# What you have to do:
Only the text should be kept: print every entry below exactly and leave each image out.

START Given data

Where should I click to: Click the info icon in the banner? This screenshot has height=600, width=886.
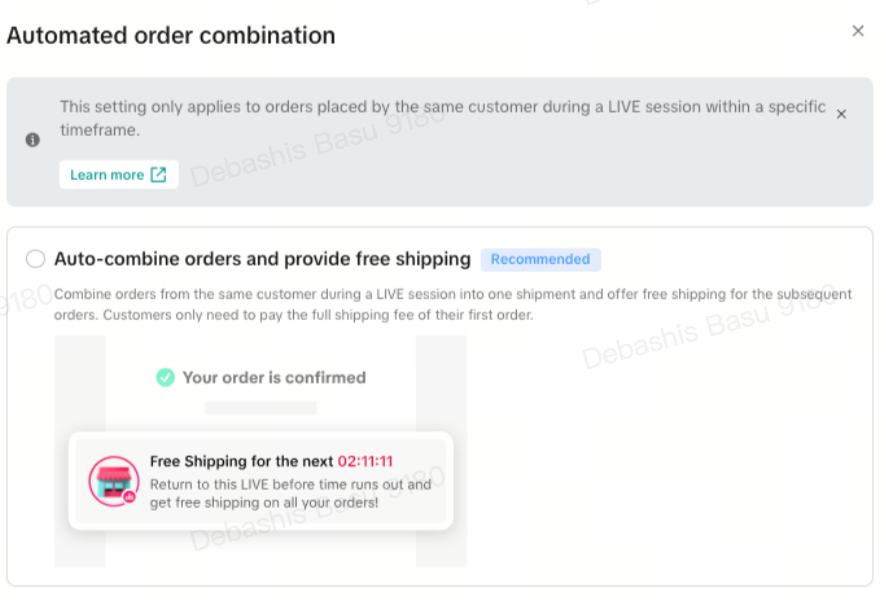[x=32, y=140]
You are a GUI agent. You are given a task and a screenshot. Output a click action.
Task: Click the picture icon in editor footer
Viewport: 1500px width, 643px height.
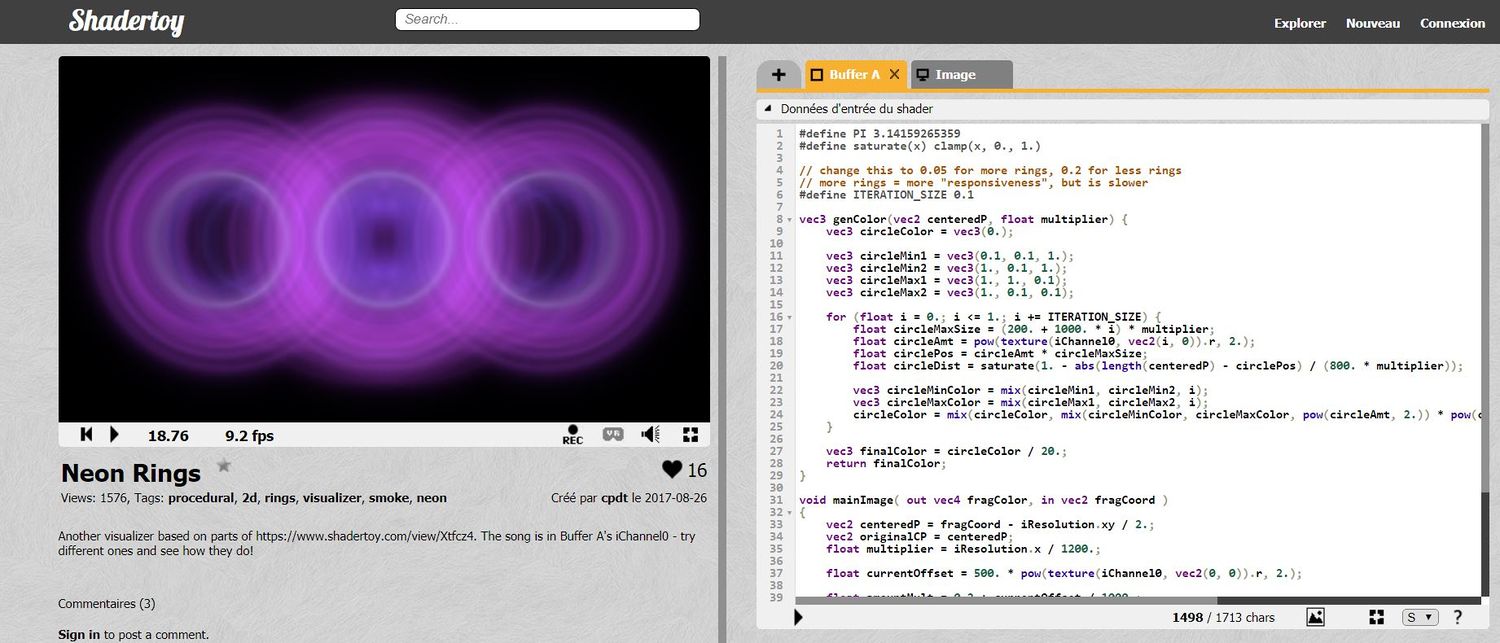(1316, 617)
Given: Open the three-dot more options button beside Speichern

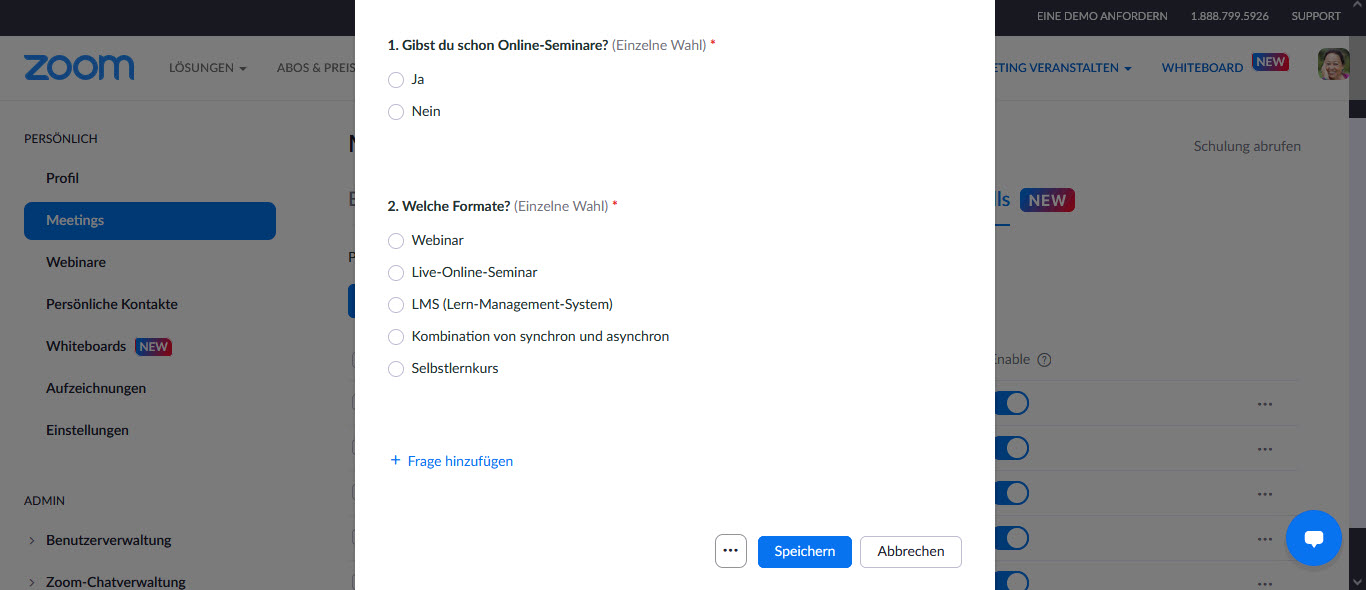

END Given data

# Written solution:
Where should I click to: Click the info icon in the banner? This screenshot has height=600, width=886.
[x=32, y=140]
You are a GUI agent. You are given a task and a screenshot. Output a click action.
Task: Click the picture icon in editor footer
Viewport: 1500px width, 643px height.
(1316, 617)
Given: Open the three-dot more options button beside Speichern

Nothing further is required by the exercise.